The bypass conundrum
I started thinking about small towns that I like. It turns out that the ones on my list all made the decision to have the bypass actually bypass the town instead running the main road through the middle of town. Small towns are a delicate balance. You have to have enough life in the town to attract traffic, but there has to be enough traffic to create some life.
I am sure there are places that thought they would die if the they were by-passed. After all look what happened in "Cars" the movie, the town almost died when the Interstate by-passed it.
One of my favorite towns, is actually my home town, Mount Airy, NC. Due to geography, the town actually being on a hill, the main roads by-passed Mount Airy quiet early. Yet the downtown survived somehow and now thrives. Another good example is Lexington, Virginia which compares pretty favorably in mind to the shopping mecca of Tyson's Corner, Virginia which is built around roads. Now they aren't the same scale, but I guarantee you getting from one end of Lexington to the other is more fun that getting from one end of Tyson's to the other.
Local places in coastal North Carolina that have survived by being out of the four lane zoo include Beaufort and Swansboro.

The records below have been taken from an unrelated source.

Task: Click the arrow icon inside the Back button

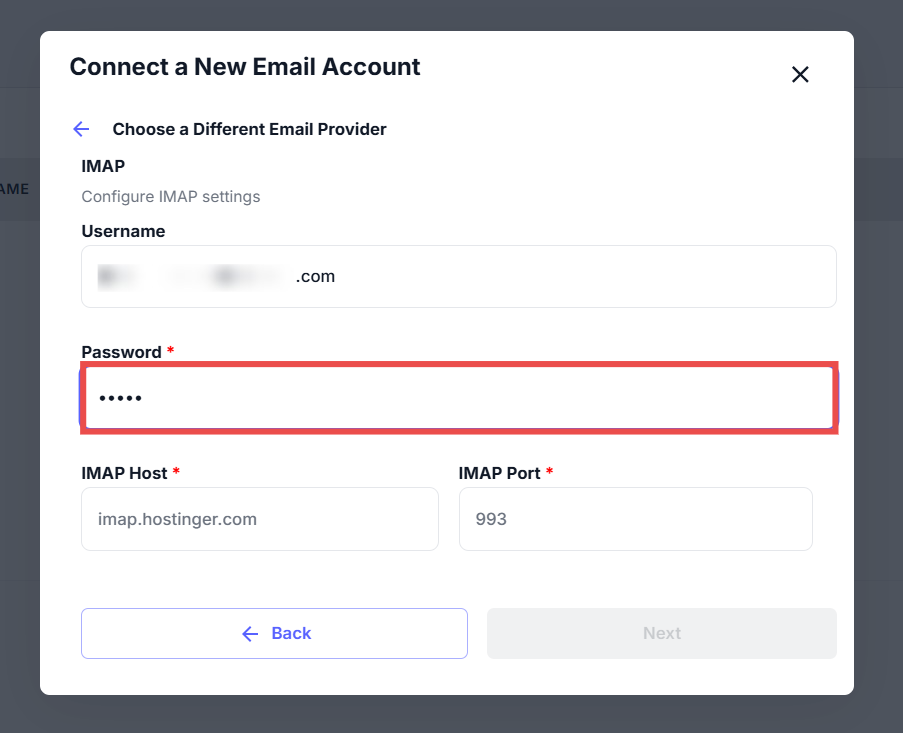Action: [x=250, y=633]
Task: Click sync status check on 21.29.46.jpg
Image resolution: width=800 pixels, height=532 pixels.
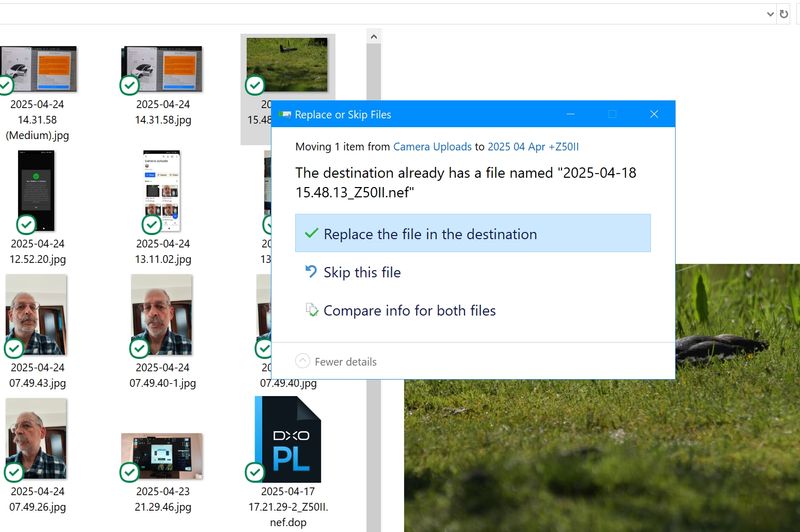Action: 129,471
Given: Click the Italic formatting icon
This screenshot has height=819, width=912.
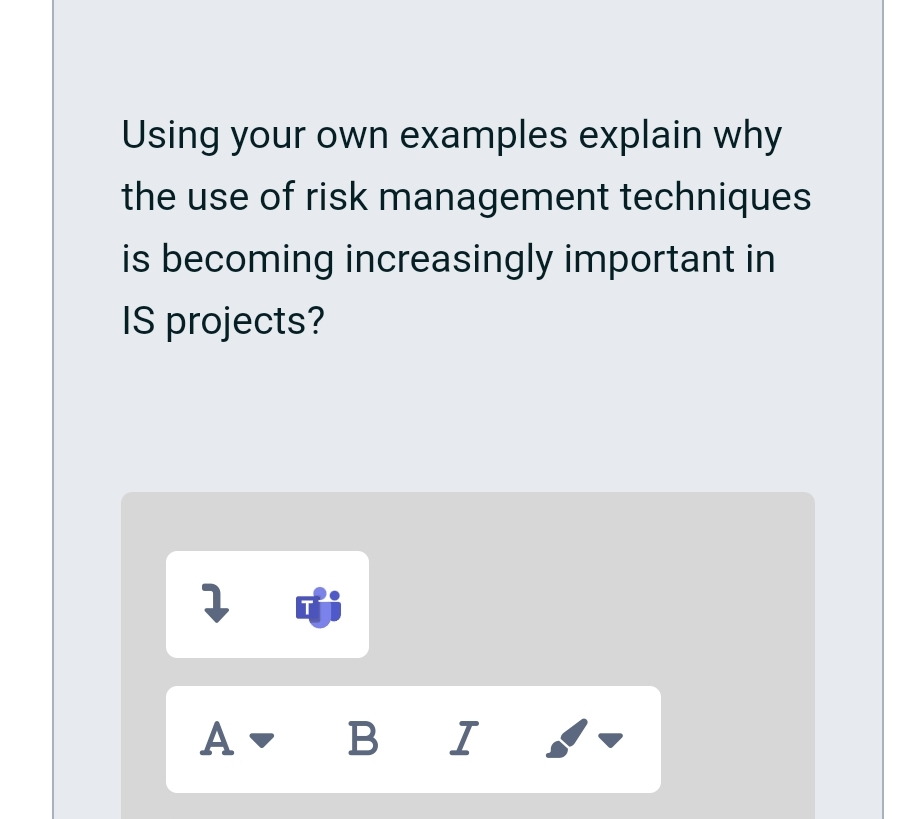Looking at the screenshot, I should 463,739.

I've lived in Columbia, Maryland, planned community, where the Mall food court ended up being the center of town. The follow-up to Columbia with lessons learned was Reston, Virginia. The Town Center of Reston is a wonderful spot assuming you can find a parking place. Of course parking isn't exactly easy in Beaufort or Swansboro. Beaufort's Front Street is at least wide enough for two vehicles which is more than you say for Swansboro, but I would not trade their quaintness for all the parking in a giant parking garage.
Four lane roads make travel easier as do by-passes. Four lane roads turn city centers in never-ending strip malls. The trouble is that by the time you figure this out and try to do the planning, it's too expensive to make it happen until something breaks.
I hope places like Mt. Airy, Lexington, Swansboro, and Beaufort continue to thrive and keep their main streets alive.